=== Begin Enclosure ===

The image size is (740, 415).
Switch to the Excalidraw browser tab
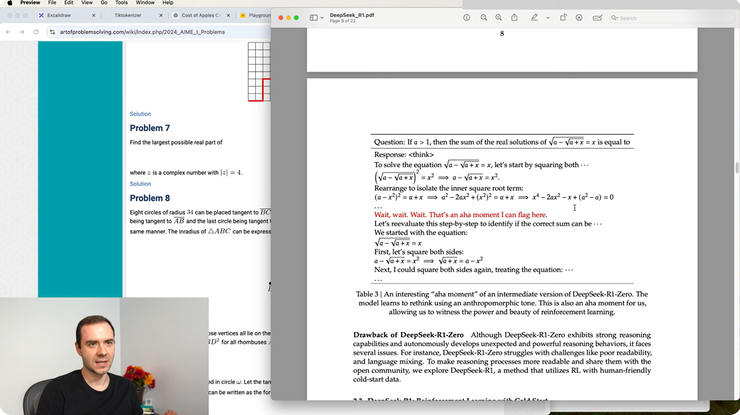tap(50, 16)
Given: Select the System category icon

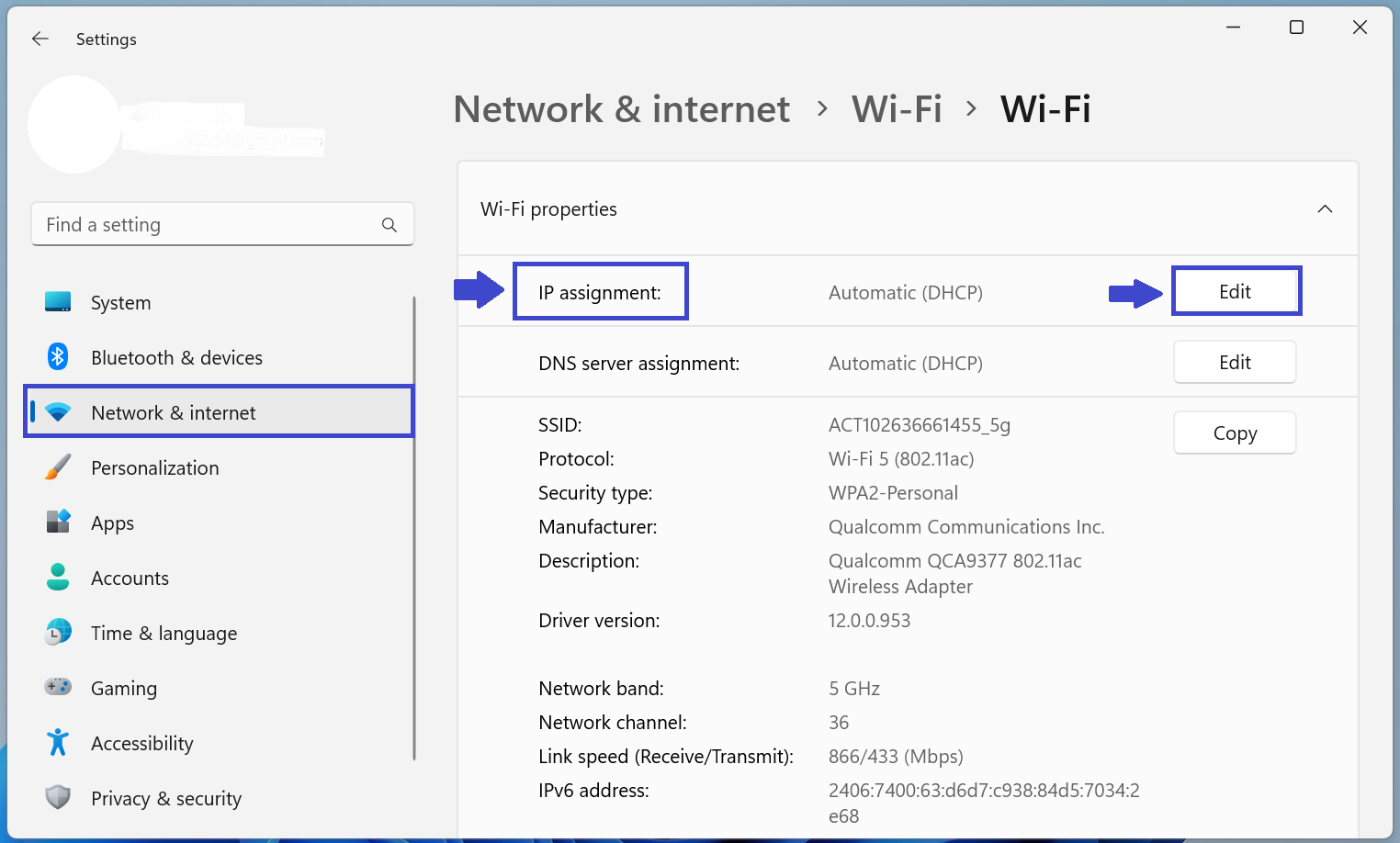Looking at the screenshot, I should point(57,302).
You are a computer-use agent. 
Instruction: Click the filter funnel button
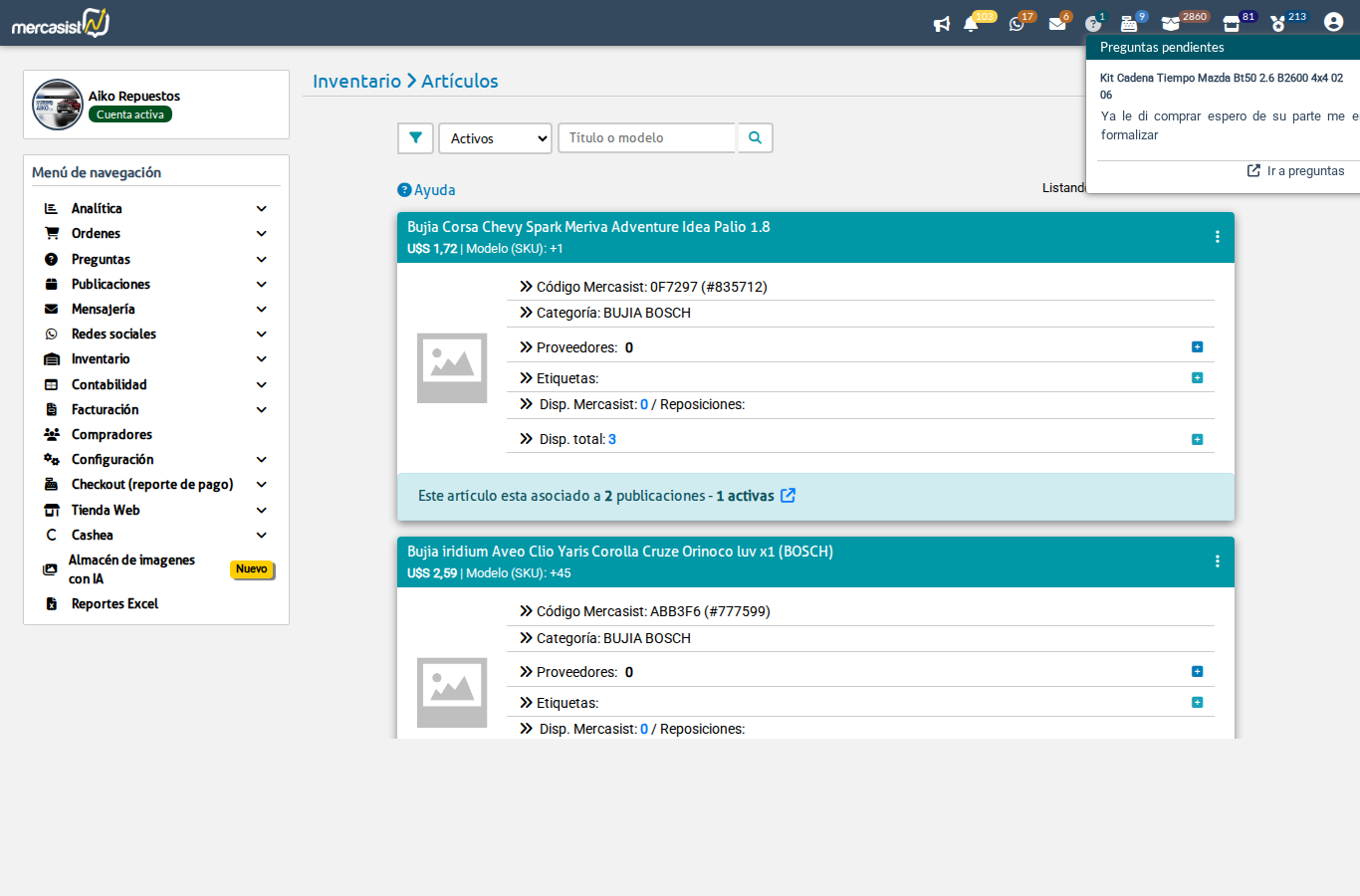(x=415, y=138)
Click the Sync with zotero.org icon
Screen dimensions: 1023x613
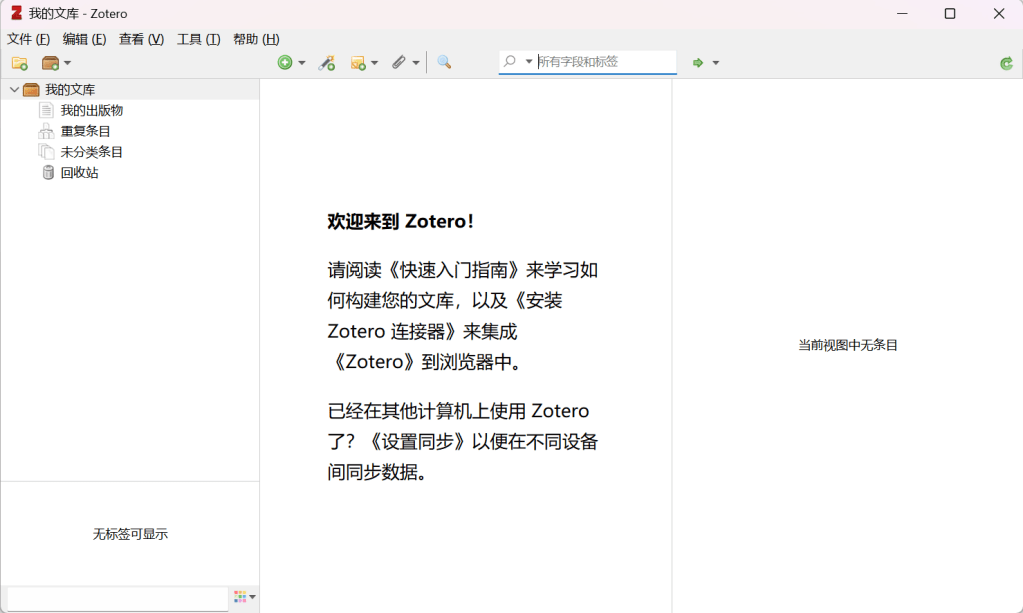pyautogui.click(x=1006, y=63)
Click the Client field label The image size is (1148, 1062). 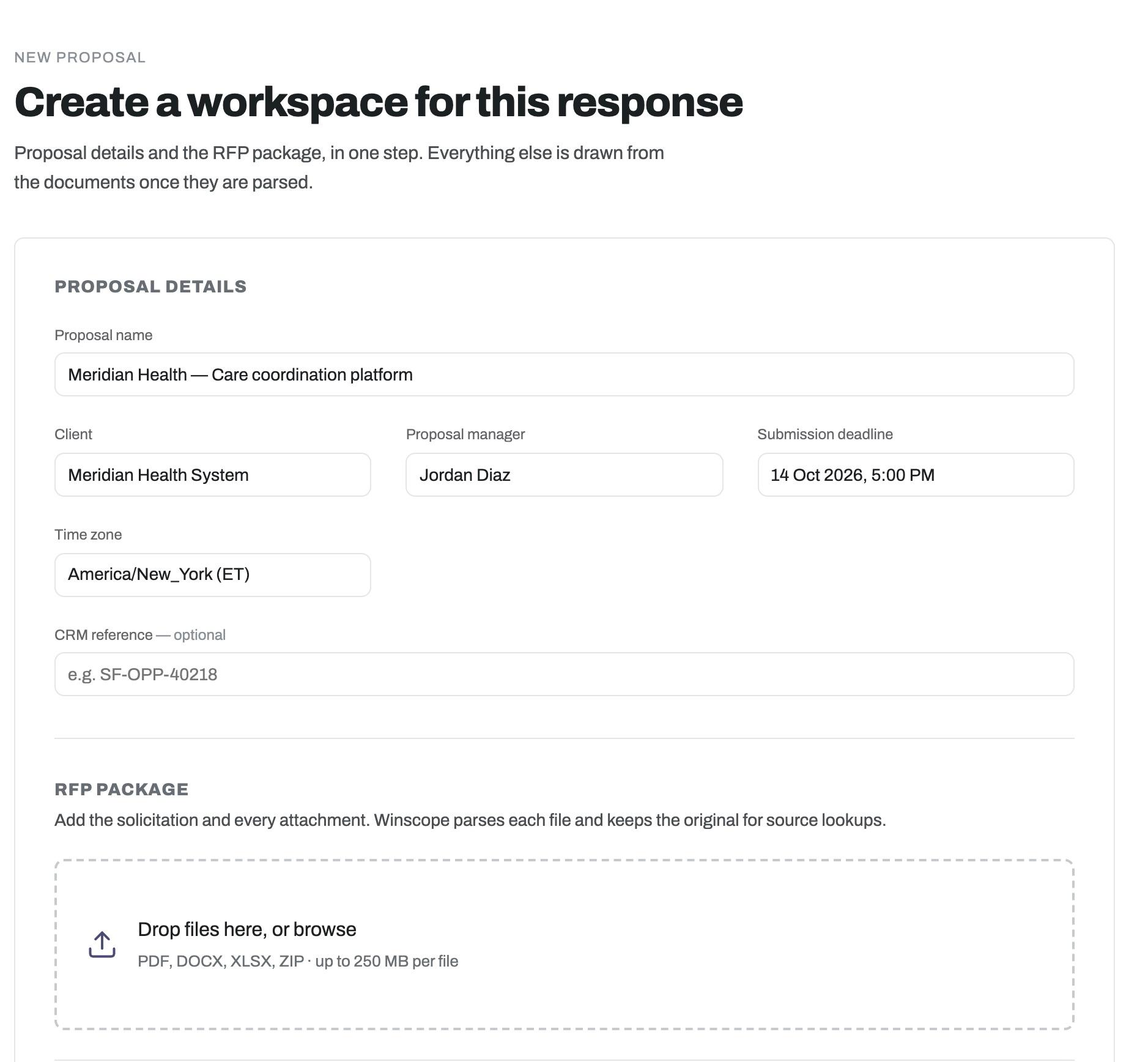tap(73, 434)
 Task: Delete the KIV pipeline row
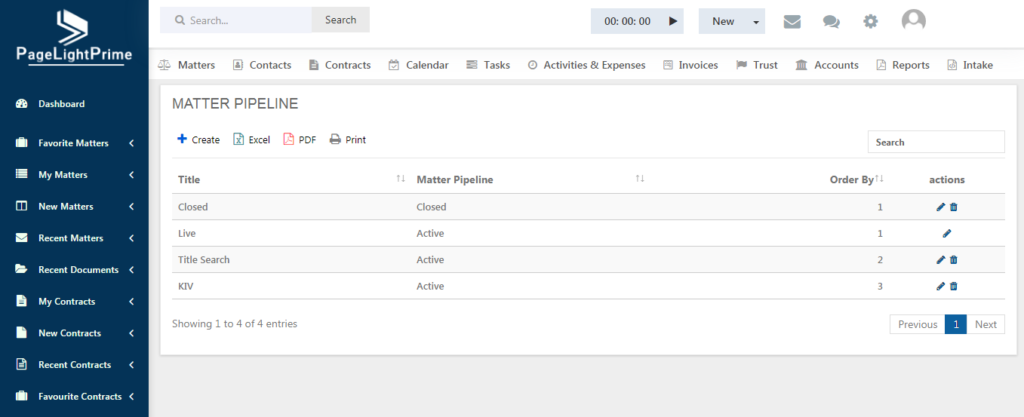953,286
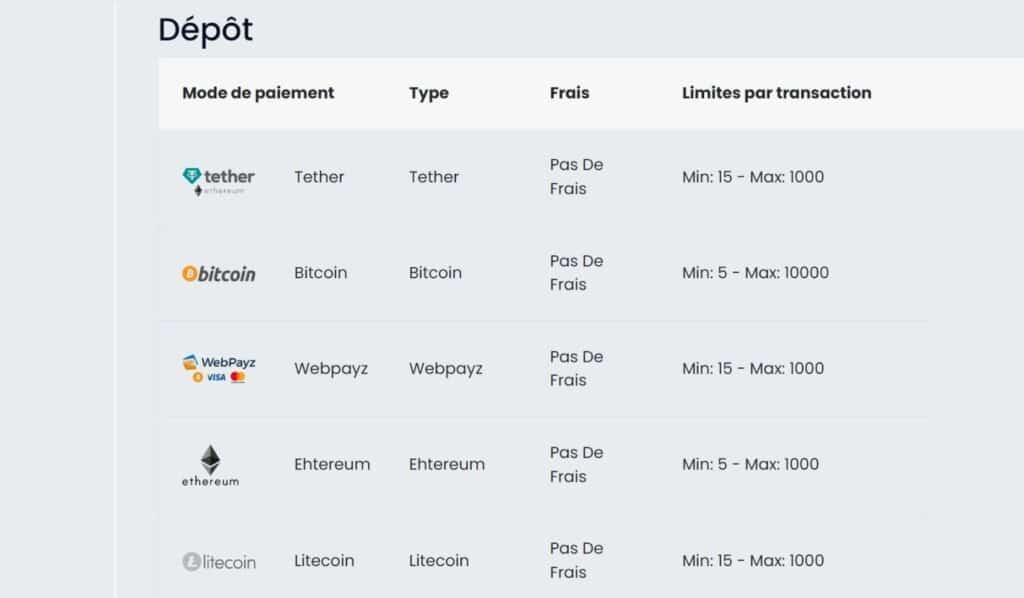
Task: Select the Ehtereum payment method name
Action: click(x=332, y=464)
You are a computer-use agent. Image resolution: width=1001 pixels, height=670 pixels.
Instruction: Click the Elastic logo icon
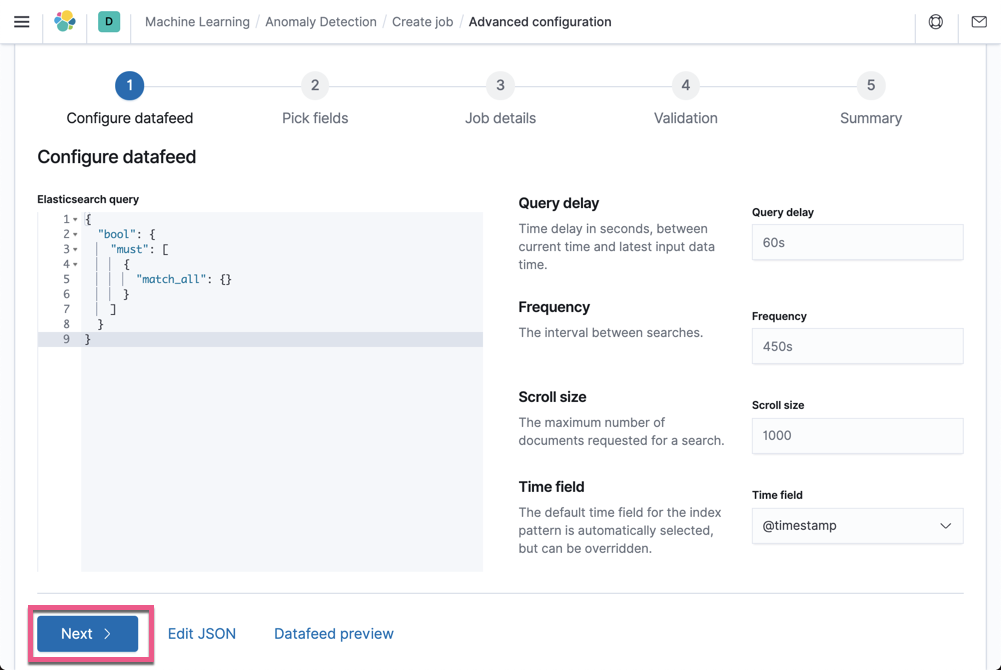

=== End Enclosure ===

Work order ▸
What is needed is the number of lines in these entries that include the word "agent"; please give it alone.

Answer to this problem ▸
2